### Given task
Quote the lines starting at the one that contains "Given: Check erledigt" and ending at the one that contains "This screenshot has width=466, height=231.", with both of those lines included.

-- begin The data --

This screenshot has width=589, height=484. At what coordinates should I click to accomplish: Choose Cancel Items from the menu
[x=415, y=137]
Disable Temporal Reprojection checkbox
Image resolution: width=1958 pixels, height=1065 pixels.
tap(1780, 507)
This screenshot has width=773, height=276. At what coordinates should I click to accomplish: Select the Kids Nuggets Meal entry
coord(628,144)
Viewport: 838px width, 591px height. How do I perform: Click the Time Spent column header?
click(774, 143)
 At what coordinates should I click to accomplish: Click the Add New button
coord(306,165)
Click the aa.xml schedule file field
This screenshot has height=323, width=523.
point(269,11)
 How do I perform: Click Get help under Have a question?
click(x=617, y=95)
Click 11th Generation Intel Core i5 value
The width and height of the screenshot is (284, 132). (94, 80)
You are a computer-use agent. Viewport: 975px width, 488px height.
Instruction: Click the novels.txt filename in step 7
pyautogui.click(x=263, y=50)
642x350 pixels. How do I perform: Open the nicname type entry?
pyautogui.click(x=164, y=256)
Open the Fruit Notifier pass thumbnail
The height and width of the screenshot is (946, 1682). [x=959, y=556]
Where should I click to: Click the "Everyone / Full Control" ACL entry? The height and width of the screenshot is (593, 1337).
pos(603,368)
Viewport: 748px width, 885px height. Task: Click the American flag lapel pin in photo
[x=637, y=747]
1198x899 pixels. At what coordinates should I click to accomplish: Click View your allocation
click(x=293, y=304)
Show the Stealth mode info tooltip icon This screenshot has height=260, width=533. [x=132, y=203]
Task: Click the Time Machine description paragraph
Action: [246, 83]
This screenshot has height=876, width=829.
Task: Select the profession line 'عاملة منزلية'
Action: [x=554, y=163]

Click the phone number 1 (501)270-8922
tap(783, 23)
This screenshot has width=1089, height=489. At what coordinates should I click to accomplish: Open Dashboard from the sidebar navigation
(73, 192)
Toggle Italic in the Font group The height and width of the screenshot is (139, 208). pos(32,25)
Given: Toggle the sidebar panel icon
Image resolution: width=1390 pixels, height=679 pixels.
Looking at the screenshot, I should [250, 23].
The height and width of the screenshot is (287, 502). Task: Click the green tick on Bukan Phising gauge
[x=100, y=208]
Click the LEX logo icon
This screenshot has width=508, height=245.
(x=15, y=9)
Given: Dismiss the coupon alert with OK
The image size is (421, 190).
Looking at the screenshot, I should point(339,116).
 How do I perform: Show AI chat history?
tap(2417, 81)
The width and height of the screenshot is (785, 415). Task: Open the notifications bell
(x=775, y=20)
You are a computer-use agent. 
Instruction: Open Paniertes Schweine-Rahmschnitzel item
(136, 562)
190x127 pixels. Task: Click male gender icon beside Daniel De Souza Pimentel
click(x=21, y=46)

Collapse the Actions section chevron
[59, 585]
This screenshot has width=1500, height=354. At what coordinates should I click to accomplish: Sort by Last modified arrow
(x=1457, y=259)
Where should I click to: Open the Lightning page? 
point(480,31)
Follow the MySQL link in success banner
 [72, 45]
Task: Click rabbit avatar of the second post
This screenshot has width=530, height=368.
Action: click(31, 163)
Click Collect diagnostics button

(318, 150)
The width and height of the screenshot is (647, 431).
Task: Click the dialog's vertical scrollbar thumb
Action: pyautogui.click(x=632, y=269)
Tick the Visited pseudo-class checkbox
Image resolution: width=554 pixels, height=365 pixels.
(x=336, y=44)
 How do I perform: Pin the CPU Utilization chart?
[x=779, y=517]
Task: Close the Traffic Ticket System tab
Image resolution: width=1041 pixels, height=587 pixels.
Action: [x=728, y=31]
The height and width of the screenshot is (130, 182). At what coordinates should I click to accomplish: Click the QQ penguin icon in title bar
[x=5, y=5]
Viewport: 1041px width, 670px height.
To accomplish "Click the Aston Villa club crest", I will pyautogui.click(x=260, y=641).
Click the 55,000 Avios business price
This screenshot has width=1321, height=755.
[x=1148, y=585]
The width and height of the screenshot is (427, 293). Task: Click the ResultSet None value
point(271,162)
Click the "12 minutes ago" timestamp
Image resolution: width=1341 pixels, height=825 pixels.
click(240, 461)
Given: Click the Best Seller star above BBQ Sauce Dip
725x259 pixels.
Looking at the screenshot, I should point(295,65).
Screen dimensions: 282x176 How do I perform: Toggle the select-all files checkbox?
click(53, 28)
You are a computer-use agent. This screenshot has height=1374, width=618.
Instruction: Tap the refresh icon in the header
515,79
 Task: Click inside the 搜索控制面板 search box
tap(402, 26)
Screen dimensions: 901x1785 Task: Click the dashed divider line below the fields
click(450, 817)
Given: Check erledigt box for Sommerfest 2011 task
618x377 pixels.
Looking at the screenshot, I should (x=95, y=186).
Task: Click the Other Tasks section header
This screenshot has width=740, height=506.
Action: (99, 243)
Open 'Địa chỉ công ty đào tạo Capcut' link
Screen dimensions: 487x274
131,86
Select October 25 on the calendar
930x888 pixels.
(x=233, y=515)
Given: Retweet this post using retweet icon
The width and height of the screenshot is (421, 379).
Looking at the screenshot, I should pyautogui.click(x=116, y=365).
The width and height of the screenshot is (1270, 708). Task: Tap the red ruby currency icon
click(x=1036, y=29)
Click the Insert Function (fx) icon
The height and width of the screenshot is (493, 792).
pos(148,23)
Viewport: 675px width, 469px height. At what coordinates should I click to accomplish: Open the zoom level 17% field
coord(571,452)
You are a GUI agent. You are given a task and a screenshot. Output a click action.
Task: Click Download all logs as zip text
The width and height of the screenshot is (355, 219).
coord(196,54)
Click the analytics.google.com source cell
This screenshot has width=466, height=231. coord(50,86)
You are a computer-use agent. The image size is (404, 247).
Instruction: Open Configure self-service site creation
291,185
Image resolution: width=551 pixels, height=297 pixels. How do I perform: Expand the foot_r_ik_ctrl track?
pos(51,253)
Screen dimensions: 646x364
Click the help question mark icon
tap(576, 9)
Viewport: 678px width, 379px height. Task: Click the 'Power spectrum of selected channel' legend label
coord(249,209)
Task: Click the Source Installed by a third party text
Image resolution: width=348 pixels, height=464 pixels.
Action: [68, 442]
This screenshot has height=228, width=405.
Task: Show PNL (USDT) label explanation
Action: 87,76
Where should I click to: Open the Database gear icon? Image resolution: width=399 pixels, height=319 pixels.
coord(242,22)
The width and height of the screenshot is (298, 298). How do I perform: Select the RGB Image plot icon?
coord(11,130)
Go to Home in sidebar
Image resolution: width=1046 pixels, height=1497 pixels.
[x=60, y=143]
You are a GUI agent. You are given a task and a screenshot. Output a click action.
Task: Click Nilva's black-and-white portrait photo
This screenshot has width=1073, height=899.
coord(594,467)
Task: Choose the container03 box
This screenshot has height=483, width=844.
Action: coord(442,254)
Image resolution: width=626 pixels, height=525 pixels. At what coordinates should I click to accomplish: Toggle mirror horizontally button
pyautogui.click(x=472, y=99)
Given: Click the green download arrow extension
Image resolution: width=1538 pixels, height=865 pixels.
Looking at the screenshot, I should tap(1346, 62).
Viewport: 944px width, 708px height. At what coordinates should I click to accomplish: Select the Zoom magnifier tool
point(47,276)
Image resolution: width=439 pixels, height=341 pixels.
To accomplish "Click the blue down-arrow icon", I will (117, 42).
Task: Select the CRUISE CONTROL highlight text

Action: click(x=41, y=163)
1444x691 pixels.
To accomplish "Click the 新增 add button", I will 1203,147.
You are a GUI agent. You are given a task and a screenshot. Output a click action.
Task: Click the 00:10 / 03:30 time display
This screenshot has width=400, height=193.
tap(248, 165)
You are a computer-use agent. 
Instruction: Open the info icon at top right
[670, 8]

-- end The data --

### The completed task
Given: Check erledigt box for Sommerfest 2011 task
618x377 pixels.
Looking at the screenshot, I should (x=95, y=186).
Task: Click the Other Tasks section header
This screenshot has width=740, height=506.
Action: (99, 243)
Open 'Địa chỉ công ty đào tạo Capcut' link
Screen dimensions: 487x274
131,86
Select October 25 on the calendar
930x888 pixels.
(x=233, y=515)
Given: Retweet this post using retweet icon
The width and height of the screenshot is (421, 379).
Looking at the screenshot, I should pyautogui.click(x=116, y=365).
The width and height of the screenshot is (1270, 708). Task: Tap the red ruby currency icon
click(x=1036, y=29)
Click the Insert Function (fx) icon
The height and width of the screenshot is (493, 792).
pos(148,23)
Viewport: 675px width, 469px height. At what coordinates should I click to accomplish: Open the zoom level 17% field
coord(571,452)
You are a GUI agent. You are given a task and a screenshot. Output a click action.
Task: Click Download all logs as zip text
The width and height of the screenshot is (355, 219).
coord(196,54)
Click the analytics.google.com source cell
This screenshot has width=466, height=231. coord(50,86)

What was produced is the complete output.